There are many varieties of orchids available for purchase, and yes, some are fussy, but many are extremely adaptable to the light and temperature conditions found on the windowsills of homes and apartments. One of most important aspects of caring for them, is to replant/repot them frequently. Using these following tips, you’ll be rewarded with healthy, beautiful plants that can be coaxed to bloom repeatedly.

1. Repot every 1-2 years
Unlike many of the other flowering ornamental plants, orchids do not grow in potting soil. They are grown in loose, chunky, potting substrates such as bark, charcoal, or moss; the only need the growing media to anchor themselves to. This means plants need to be repoted when their growing media begins to break down, or the roots start coming out of the top of the pot. According to the American Orchid Society, repoting is done with the root system in mind, not the foliage.

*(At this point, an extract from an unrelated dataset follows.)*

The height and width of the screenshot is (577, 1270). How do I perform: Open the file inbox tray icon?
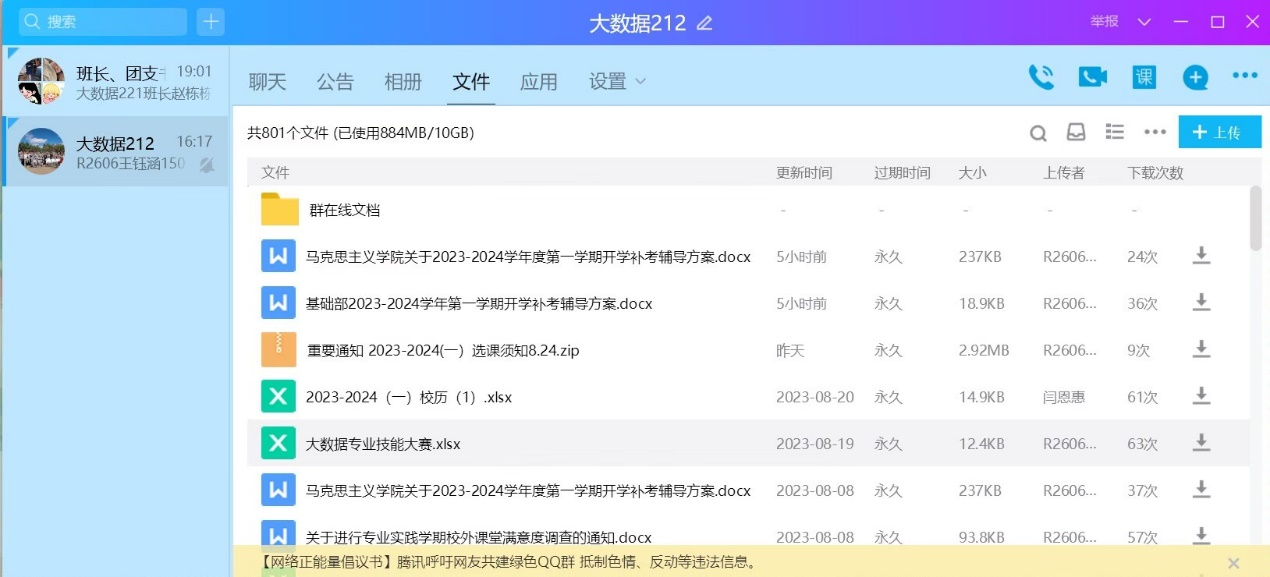tap(1076, 132)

2. Transplant after flowering
There isn’t a specific time of year, or season, that is best for replanting/repotting an orchid. Instead, it’s best to time this transition to a larger container just after the plant has finished flowering and new growth is beginning to emerge.

 

3. Slightly increase container size
Look for a new container that is only slightly larger in size. Choose a pot that is orchid specific — they are perforated for air movement — or opt for terra cotta or plastic that has plenty of drainage. Increase container size by 1 – 2″ in diameter at most.

 

4. Do not use potting “soil”
In their native habitat, orchids attach themselves to other plants instead of growing in the ground. To give them a similar environment for growing use a potting/growing media recommended for orchids specifically. Some of the preferred substrates are fir bark, coconut coir, and sphagnum moss.

 

5. Soak container prior to transplanting
To make it easier to remove the orchid from its current home, soak the pot in water for a couple of hours prior to replanting it.

 

6. Add moisture to new potting mix
In a separate, clean container add boiling water to the potting mix for the new pot and allow to sit for a sit until the water comes to room temperature. Gardenista recommends adding about twice as much water as potting mix, and then draining the excess off.

 

7. Sterilize all tools
Orchids are very susceptible to disease and fungus. Before beginning this project thoroughly clean and sterilize any tools you will be using such as scissors, a garden trowel, etc. One of the easiest and quickest ways to disinfect tools is to wipe them down with a 70% iso propyl alcohol solution and allow to air dry.

 

8. Remove orchid from container
Gently extricate the orchid and potting mix from the old container, being careful to not damage the plant’s roots using too much force.

 

9. Loosen potting mix from roots
Using your hands, remove as much of the growing media from the roots as possible. Carefully untangle the mass of roots from one another as well.

 

10. Clean up roots
Using sterilized clippers or scissors, remove any dead or diseased roots, as close to the plant as possible. This will allocate plant resources to healthy tissues instead of the orchid trying to “feed” the problem areas to nurture them back to health.

 

11. Repot into new container
Add a shallow layer of potting media to the bottom of the container. Place the orchid in the pot, so the crown is level with the top, and then fill in all of the empty space with bark, or whatever media you are using. Use your fingers or chopsticks to gently settle it in around the roots.

 

12. Add support stake
Once your orchid is nestled securely in its larger home, care for it as you did in the past, including staking it to provide support. Source.